—Mark Twain
The best portion of a good man’s life: His little, nameless unremembered acts of kindness and love.
Kindness is more important than wisdom, and the recognition of this is the beginning of wisdom.
Since my retirement several months ago, I have been getting up quite early in the morning. I know some people get up earlier, but at present, if I'm not up and dressed and sipping coffee by 6 AM, I'm having a late start to my day.
I love the early mornings. I wish I could say it's the cool crisp air that delights me, or sweet sound of robins and nightingales. But the humidity reading of 87% stops the air from being cool and crisp, and rather than songbirds, there are usually literal cat fights in my yard at that early hour. Nevertheless, I sit outside most mornings, watching the sun come up, sipping coffee, and contemplating the day ahead of me.
For the last week or two or three (but hey! who's counting?), those thoughts usually lead to what I need to buy/clean/fix/rearrange before the upcoming High Holy days.
Unused rooms need to be cleaned out for overnight guests. I think I need a couple of new pillows for those guests. Also, more honey. And tehina. My shirt is missing a button (or two) and the bread maker just died a premature death (not from overuse). And probably, but here I'm just assuming, the back of the fridge might need to be fumigated....
But because I'm retired and have more leisure time (heck, ALL my time is leisure), none of this worries me. It'll get done. No little kids running under my feet, no work pressures, no shortage of carrots or chickens. It's as easy as pie. And I'll probably need to make two.
Therefore, I have more time, in these weeks leading up the Rosh HaShana, to think, more time to consider, more time to visualize what I want my life to look like, what I want to be when I grow up. (Spoiler - not a ballerina.)

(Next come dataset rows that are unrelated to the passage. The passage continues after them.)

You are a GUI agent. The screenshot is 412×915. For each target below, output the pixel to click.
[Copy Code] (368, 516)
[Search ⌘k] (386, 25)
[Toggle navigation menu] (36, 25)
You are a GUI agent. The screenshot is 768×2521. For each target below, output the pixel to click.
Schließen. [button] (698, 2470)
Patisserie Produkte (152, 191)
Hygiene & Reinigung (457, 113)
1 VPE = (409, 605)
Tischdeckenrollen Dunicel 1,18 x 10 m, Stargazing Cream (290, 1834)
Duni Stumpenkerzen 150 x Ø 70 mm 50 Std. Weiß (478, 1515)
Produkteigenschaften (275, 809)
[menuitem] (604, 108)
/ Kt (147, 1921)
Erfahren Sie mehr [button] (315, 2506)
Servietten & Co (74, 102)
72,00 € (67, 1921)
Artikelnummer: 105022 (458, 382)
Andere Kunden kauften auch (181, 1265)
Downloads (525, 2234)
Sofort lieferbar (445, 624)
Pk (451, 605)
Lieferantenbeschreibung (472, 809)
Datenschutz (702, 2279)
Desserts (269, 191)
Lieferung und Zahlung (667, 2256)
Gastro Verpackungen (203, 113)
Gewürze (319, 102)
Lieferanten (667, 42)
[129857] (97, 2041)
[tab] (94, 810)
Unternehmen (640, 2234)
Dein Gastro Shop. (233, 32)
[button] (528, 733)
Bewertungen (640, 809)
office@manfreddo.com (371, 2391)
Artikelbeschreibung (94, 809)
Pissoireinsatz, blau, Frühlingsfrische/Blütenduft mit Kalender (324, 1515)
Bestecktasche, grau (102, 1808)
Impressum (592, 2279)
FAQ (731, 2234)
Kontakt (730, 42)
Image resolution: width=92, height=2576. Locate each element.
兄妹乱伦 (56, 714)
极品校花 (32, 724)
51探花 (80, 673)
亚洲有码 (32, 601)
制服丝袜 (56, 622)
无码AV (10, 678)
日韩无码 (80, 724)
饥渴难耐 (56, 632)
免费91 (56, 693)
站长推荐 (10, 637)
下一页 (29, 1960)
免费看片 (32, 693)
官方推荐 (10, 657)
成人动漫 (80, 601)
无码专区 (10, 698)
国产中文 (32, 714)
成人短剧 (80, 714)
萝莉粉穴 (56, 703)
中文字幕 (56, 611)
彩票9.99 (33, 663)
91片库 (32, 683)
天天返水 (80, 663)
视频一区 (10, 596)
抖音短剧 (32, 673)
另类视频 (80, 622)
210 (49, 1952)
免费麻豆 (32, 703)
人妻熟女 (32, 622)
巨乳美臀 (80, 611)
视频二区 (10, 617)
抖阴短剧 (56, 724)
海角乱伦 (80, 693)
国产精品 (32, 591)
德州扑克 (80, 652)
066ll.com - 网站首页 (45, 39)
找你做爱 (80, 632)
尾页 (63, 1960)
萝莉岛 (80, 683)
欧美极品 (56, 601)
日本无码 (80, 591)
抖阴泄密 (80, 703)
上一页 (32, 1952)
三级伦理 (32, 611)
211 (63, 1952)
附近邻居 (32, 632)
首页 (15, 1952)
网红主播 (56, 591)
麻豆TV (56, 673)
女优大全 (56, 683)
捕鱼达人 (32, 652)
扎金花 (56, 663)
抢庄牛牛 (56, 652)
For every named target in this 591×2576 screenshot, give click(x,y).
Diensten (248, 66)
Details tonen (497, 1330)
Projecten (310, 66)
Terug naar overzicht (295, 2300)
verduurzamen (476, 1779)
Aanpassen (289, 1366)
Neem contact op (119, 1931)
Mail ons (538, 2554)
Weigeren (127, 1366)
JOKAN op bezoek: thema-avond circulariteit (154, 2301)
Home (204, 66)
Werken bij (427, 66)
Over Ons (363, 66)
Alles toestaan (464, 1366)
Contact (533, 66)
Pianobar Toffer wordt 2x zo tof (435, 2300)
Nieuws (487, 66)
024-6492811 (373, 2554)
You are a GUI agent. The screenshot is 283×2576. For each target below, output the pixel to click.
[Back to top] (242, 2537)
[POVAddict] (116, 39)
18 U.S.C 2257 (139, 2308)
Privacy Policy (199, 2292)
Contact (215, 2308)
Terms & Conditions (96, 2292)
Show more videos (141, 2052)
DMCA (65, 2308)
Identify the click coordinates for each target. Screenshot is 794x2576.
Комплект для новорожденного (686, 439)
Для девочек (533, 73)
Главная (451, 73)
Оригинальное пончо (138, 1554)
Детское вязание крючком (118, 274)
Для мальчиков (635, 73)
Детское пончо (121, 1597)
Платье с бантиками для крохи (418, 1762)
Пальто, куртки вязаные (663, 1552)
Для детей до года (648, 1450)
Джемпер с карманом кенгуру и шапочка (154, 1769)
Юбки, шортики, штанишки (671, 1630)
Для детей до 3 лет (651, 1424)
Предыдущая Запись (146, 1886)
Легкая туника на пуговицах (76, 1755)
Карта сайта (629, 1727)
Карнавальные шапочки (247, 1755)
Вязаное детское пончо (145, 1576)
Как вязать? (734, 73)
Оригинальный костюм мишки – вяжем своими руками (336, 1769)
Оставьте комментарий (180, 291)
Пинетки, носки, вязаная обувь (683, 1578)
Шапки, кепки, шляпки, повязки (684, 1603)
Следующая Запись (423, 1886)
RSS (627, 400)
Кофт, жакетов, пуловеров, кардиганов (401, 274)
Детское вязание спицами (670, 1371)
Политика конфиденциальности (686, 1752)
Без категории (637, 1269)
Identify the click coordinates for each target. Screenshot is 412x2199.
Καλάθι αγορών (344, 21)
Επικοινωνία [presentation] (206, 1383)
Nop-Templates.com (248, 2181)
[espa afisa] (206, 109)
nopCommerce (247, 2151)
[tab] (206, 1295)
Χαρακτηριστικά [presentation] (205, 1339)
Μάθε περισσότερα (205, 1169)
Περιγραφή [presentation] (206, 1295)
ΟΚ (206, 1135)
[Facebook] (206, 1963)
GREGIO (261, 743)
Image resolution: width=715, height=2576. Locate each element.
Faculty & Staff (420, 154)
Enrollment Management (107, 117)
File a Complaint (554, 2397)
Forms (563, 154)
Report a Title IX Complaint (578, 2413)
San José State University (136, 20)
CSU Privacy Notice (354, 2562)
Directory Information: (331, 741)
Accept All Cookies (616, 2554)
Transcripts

For most of my life, I had been told or taught (perhaps indoctrinated) with the belief that in the month before Rosh HaShana and Yom Kippur, one is required to look back on the past year, understand and accept the things that one did wrong, and resolve to right those wrongs and sin no more. In addition, one is required to ask for forgiveness from people one might have wronged —which, it turns out, is just about everyone.
This teaching (indoctrination?) was the mother of all guilt trips, which, added to the ongoing concern of whether or not there would be enough shnitzel or tehina (that is built into my DNA [the concern, not the tehina]) would leave me highly stressed and deeply unhappy. It was an appalling way to enter the High Holiday season, which is meant to be uplifting, awe-inspiring, and beautiful.
For various reasons beyond the scope of this record, in the past few years, I have dreaded, more than ever, the coming of the High Holidays.
However, this year, as I sip my coffee in the morning quiet (apart from the garbage trucks drag racing down the street), I have come to realize and accept two conclusive truths:
- I can't change the past.
- I can't be anyone else.
Now, one might say "well duh" to these truths, but other truths are that:
- An amazingly large number of people – educated, experienced, intelligent, well-meaning people – do, in fact, work very hard at trying to change their past; either trying to undo mistakes they have made or attempting to achieve something that was not achieved (and can no longer be achieved).
And - An amazingly large number of people – educated, experienced, intelligent, well-meaning people – also try to be something they are not, whether it is being more organized, or less distracted, or learning to love broccoli more than chocolate milkshakes.
Therefore, instead of concentrating on my negative traits, on actions I cannot undo, or trying to analyze how I can make broccoli tastier than a chocolate milkshake, my early morning meditations have focused on what I can do, what I can be. It doesn't have to be along list.
But whatever is on the list, I can work to do more of.
More love.
More laughter.
More hugs.
More kindness.
Even, more cookies.
Our sages teach us that we are to act always as if the world is teetering between good and evil – that the number of sins committed is the same as the number of mitzvot – and it is up to the individual to bring the balance to good by doing just one more good deed. We never know exactly where the world stands, and it might be precisely that kind word you said to the shopkeeper, or the seat you gave up on the bus that saved humanity.
Going into the Holidays, this year I am going to concentrate on what I can do, not what I can't. And I can be kind whenever possible.
It's always possible.
5 comments:
Amazing advice. Thanks Shannah Tovah. Sonya
As always, you hit the nail on the head.
I so hear you, and, as usual, your blog is insightful, honest and from your super-sized heart of gold to all of us
Terrific approach to the HHDs. I've been reading Alan Lew's This Is Real and You Are Completely Unprepared.The Days of Awe As a Journey of Transformation. Tough read at points. I think I'll take your lead Reesa. Many thanks for your blogs throughout the year.
Lovely, enjoy in good health. Remember that we are who we are and can make ourselves better, but not someone else.